Earlier studies conducted by us and others had suggested that merosome budding may precede completion of merozoite differentiation [14
]. One factor that helped lead to this interpretation is that GFP expressed in the parasite stroma can obscure the parasites in mature EEFs. We now show that prior to merosome formation, the signal of the stromal GFP fluorescence equaled that of the merozoite cytoplasm, thus preventing clear definition of parasites enmeshed in the stroma. At the onset of merosome budding, the stromal GFP emission signal decreased abruptly thus revealing the presence of the already formed fluorescent parasites (A–E and Video 5). Two factors contribute to this reduction in fluorescence of material surrounding the parasites: dilution and loss of cytosolic GFP. Dilution of GFP results from PV disassembly and mixing of fluorescent parasite stroma with non-fluorescent host cytoplasm. Loss of GFP is caused by leakage of the fluorochrome into the environment. In agreement with reports that the hepatocyte membrane becomes permeable at late stages of infection with P. berghei
], we found that merosome-forming EEFs are typically surrounded by a halo of green fluorescence. Optimization of the imaging conditions allowed us to visualize the parasites inside mature EEFs and revealed that merosomes always contain mature merozoites. Thus, merozoites maturation precedes merosome formation.

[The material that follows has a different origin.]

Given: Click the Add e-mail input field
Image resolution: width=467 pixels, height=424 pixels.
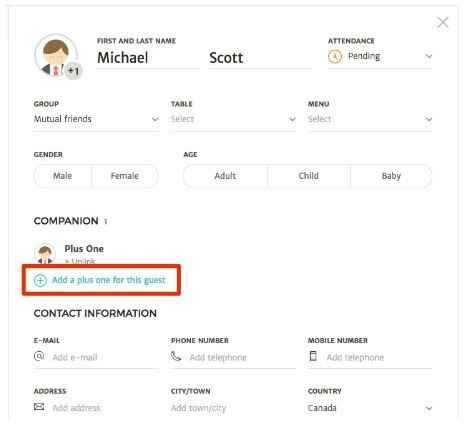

Depending on the approach used for measurement, the reported diameters of hepatic and pulmonary capillaries vary greatly. For example, when measured in perfusion-fixed liver tissue, the sinusoidal diameter ranged from 4–6 μm to 9–12 μm [58
]. A crucially important factor is the pressure applied during perfusion fixation, because the sinusoidal diameter is known to vary with changes in blood pressure [61
]. To determine the sinusoidal diameter under normal blood pressure conditions, we used live Tie2-GFP mice [32
], whose fluorescent endothelia clearly delineate the boundaries of the sinusoidal lumen [31
]. In agreement with earlier in vivo microscopic studies, which reported a diameter of 6 μm for portal sinusoids and 7 μm for central sinusoids [58
], we found by intravital imaging that liver sinusoids measure 6.7 ± 1.9 μm in diameter. Similar differences between fixed and live specimens were reported for the size of alveolar capillaries. While vascular casts of the lung suggested that alveolar capillaries measure 6.69 ± 1.39 μm in diameter [63
], intravital measurements determined a functional diameter of only 1–4 μm [64
]. Regardless which liver sinusoid and lung capillary measurements are relied upon and regardless of the drastic reduction in merosome size after leaving the liver, merosomes still exceed the size of the lumen of the microvasculature of both liver and lung. Since even the largest merosomes were eventually transported out of the liver, the much smaller extrahepatic merosomes would be expected to be malleable enough to be able to pass though the pulmonary capillary bed. Therefore it is somewhat surprising that the lungs effectively clear the blood of all merosomes, so virtually none were detectable in arterial blood harvested from the left ventricle, in the capillary beds of spleen, brain and kidney, or in tail vein blood. The fact that the velocity in pulmonary capillaries is somewhat higher than hepatic sinusoids [66
] makes this more unexpected. Consequently, the possibility of a receptor-mediated mechanism for pulmonary merosome arrest cannot be excluded.